In a room filled with policymakers, investors, and entrepreneurs at Four Points by Sheraton in Kololo, Kate Kiiza leaned into a truth many founders carry quietly: in Uganda, building a business is rarely just about hustle. It is also about surviving the weather of the economy.

Kiiza, dfcu Bank’s executive director and chief corporate and institutional banking officer, was speaking at the Netherlands Uganda Trade & Investment Platform (NUTIP) forum during a panel titled “Scaling Through Support, Access to Finance and Services Ventures.”

The theme was technical, but her message was human. Entrepreneurship, she said, is a long road that needs systems to match the ambition of its people.

“Challenges are normal, and setbacks are never the end,” she told the audience, pushing back against a culture that often treats failure as a personal flaw.

Many of the headwinds entrepreneurs face – expensive credit, thin markets, volatile demand – are national problems, not individual weaknesses.

She pointed to a question that keeps resurfacing in boardrooms and trading centres alike: why do banks lend at about 15% while government borrows at around 17%?

For Kiiza, the answer is structural. Banks don’t price money in a vacuum; they operate inside the same macro-economy everyone else does.

That is why, she argued, partnerships with long-term financiers such as FMO and Rabobank matter.

They help plug gaps that local markets and public finance are not yet able to close.

Kiiza traced dfcu’s own decade of collaboration with the Embassy of the Netherlands and Dutch banking partners. Through programmes like the Best Farmer Competition, Financial Expansion for Agribusiness Transformation (FEAT), and the Business Accelerator Programme (BAP), dfcu has mobilised about $22 million toward farmer-centred interventions.

The impact, she noted, is visible in how farmers are modernising their methods, adopting irrigation, forming cooperatives, formalising their operations, and accessing financing at improved rates.

Platforms such as SOMA have added a softer but equally powerful layer, peer learning, digital confidence, and a sense that agriculture can be a business of pride, not just survival.

But Kiiza said scaling still breaks down at a simple point: records. Too many rural enterprises, she explained, run from memory, tally marks on walls, or scraps of paper.

Without credible accounts, a business cannot prove performance, plan growth, or qualify for capital.

dfcu’s response has been a step-by-step pre-investment readiness programme. Entrepreneurs are guided from manual counting to notebook tracking, to Excel, and eventually to full digital systems.

Each business receives a Business Development Manager, and later a Post-Investment Manager, supporting everything from operations and HR to governance and strategy.

Even collateral barriers, especially for women, are addressed through help with formal titling and alternatives such as spousal collateral.

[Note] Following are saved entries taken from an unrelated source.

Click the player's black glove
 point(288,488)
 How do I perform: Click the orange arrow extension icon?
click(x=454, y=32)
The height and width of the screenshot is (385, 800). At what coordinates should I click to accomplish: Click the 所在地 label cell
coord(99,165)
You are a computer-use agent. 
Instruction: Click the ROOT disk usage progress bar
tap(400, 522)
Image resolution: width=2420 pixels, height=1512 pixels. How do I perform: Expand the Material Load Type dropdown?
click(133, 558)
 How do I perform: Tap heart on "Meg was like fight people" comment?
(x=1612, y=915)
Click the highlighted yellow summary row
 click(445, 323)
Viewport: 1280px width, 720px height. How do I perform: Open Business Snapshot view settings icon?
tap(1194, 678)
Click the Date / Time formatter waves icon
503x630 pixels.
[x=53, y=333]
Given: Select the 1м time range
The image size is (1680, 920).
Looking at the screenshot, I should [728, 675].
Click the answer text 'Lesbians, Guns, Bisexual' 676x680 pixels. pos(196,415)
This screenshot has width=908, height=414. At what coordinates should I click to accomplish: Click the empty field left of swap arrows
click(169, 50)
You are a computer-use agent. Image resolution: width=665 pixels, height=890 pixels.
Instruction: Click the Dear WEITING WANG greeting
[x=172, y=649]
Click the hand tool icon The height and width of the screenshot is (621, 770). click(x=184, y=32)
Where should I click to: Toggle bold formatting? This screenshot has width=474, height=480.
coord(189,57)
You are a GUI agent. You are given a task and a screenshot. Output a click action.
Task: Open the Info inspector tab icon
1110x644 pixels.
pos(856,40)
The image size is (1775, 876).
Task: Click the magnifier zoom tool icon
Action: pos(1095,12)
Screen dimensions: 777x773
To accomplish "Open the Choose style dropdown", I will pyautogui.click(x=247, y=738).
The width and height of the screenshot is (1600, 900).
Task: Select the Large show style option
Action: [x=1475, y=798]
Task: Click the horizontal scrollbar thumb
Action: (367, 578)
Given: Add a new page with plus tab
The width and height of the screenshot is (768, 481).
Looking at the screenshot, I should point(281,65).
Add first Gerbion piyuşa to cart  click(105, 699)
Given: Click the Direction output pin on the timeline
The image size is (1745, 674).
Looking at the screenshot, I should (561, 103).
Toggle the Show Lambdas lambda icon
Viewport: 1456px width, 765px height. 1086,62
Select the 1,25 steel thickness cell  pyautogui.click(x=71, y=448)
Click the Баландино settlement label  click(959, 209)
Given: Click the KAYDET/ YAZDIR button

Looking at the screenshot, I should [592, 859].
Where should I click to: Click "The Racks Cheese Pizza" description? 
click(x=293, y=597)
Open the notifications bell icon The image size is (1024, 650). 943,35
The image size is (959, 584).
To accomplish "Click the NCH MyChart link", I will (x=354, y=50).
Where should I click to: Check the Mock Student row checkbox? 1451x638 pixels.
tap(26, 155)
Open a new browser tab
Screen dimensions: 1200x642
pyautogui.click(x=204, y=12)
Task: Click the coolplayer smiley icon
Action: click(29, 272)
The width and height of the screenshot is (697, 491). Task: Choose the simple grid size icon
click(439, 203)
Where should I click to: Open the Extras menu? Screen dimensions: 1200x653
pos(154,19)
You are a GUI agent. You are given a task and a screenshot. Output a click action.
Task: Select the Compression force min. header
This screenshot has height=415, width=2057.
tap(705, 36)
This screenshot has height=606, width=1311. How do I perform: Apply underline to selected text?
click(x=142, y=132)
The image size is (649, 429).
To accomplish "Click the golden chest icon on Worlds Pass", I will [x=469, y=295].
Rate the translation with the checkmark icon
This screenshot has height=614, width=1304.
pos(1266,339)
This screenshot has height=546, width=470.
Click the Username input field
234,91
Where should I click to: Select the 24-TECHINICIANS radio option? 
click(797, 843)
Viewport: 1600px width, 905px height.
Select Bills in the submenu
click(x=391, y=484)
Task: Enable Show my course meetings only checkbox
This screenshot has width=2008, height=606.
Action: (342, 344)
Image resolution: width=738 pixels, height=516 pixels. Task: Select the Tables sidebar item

She also reframed fundraising as a habit, not a hunt. “Capital lives in relationships, networks, and your ability to pitch your vision,” she said, urging founders to sharpen their selling skills, not only for products, but for the future they are building.

Kiiza described dfcu’s support pathway as a ladder: starting with dfcu Foundation for informal start-ups, moving into Enterprise Banking as records strengthen, then Medium Enterprise Banking for scaling firms, and finally Corporate Banking for mature businesses chasing bigger markets.

She added that dfcu is expanding into Iganga, Mbale, Lira, and Hoima to take this ladder closer to entrepreneurs outside the usual investment corridors.

Her closing point landed gently but firmly: Uganda’s SMEs don’t just need motivation.

They need a clearer runway, one built with patience, partnership, and systems that turn informal energy into investment-ready growth.